Transcribe exactly each line of the entries, from the opening line to the line with "This screenshot has height=724, width=1568.", with both of those lines included.

========================

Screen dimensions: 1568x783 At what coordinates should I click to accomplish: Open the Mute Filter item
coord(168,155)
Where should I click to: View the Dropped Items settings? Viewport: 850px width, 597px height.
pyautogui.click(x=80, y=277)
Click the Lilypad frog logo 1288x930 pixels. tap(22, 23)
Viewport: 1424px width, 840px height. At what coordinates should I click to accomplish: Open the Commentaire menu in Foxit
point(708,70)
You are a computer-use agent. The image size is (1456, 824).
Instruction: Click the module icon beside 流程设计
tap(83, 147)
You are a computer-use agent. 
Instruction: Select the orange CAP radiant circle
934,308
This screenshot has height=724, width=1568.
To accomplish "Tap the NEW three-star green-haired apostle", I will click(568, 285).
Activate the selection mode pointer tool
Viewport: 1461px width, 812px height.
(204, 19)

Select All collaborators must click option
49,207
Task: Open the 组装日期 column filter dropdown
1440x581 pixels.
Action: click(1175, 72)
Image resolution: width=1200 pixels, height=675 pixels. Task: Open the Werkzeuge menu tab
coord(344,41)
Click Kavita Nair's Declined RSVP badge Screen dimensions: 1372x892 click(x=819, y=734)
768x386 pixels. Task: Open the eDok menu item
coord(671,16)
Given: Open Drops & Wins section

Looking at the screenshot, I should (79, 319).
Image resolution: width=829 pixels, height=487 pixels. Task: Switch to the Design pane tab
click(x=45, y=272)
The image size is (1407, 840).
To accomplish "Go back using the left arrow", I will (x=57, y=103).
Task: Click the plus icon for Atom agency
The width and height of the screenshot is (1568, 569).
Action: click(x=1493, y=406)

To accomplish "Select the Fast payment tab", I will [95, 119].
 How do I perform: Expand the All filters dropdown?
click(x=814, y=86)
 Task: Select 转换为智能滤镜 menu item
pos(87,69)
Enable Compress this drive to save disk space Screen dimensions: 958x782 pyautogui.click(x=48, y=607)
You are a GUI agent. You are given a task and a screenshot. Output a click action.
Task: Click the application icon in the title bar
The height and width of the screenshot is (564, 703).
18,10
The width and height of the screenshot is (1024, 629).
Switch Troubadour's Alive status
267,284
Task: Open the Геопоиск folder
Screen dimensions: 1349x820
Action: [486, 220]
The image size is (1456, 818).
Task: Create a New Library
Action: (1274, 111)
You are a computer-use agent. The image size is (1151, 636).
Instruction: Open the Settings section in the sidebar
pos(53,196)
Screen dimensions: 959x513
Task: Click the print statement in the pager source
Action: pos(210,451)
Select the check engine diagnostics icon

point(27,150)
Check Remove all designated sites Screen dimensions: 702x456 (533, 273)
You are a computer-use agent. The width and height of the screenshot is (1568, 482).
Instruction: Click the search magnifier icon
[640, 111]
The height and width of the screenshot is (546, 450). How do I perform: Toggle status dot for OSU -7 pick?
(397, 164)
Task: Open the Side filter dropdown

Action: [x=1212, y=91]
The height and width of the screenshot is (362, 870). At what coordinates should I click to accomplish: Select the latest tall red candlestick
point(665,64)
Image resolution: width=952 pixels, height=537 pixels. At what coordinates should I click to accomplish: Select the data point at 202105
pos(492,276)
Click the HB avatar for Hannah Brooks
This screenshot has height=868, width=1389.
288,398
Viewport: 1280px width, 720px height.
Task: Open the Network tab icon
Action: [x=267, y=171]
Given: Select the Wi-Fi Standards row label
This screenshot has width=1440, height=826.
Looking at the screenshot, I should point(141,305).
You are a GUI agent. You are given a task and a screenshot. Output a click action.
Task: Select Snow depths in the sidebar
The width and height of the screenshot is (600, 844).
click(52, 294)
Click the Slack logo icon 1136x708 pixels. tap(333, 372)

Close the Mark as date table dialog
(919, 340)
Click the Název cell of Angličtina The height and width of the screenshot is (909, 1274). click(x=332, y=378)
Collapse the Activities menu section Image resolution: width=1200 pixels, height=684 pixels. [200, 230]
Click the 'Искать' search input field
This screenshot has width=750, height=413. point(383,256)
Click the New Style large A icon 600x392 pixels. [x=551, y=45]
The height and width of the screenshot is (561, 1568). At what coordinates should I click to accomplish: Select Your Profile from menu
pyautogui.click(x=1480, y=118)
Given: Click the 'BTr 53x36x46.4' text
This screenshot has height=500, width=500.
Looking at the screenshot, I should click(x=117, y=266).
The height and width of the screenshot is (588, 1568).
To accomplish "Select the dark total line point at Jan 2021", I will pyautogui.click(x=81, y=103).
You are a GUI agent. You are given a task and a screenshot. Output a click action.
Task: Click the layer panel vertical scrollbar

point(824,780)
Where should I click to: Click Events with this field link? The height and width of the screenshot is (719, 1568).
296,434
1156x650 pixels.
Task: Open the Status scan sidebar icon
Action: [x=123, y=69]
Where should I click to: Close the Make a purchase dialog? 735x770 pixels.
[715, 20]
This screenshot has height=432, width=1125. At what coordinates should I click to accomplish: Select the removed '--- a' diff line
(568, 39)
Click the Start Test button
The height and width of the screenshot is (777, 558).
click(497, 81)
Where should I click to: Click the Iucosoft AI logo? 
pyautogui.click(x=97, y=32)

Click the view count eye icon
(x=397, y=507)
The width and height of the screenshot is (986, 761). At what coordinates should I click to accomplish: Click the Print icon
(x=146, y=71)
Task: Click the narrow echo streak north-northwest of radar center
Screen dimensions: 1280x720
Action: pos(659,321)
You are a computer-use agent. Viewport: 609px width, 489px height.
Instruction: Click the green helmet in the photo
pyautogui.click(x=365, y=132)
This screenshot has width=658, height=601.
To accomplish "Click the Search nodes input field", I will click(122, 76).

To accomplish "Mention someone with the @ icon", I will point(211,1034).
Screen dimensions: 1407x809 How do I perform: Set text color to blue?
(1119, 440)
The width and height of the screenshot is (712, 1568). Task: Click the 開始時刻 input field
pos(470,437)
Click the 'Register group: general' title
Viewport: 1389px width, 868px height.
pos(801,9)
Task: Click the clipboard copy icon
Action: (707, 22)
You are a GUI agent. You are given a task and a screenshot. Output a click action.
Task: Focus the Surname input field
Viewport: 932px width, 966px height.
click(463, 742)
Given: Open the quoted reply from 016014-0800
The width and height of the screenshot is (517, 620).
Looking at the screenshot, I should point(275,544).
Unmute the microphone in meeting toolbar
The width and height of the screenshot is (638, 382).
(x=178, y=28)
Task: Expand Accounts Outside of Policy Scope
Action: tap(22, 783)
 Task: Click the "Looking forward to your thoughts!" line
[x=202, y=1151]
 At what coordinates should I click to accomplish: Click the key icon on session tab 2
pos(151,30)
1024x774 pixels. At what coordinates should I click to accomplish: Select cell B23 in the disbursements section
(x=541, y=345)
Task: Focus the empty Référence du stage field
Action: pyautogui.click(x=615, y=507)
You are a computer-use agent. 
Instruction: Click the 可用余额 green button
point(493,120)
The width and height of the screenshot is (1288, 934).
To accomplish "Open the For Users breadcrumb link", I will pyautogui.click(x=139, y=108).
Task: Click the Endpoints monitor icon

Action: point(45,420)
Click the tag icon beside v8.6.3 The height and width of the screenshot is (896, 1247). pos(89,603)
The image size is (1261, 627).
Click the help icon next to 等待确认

========================

__WRITTEN RESPONSE__.
Screen dimensions: 1568x783 At what coordinates should I click to accomplish: Open the Mute Filter item
coord(168,155)
Where should I click to: View the Dropped Items settings? Viewport: 850px width, 597px height.
pyautogui.click(x=80, y=277)
Click the Lilypad frog logo 1288x930 pixels. tap(22, 23)
Viewport: 1424px width, 840px height. At what coordinates should I click to accomplish: Open the Commentaire menu in Foxit
point(708,70)
You are a computer-use agent. The image size is (1456, 824).
Instruction: Click the module icon beside 流程设计
tap(83, 147)
You are a computer-use agent. 
Instruction: Select the orange CAP radiant circle
934,308
This screenshot has height=724, width=1568.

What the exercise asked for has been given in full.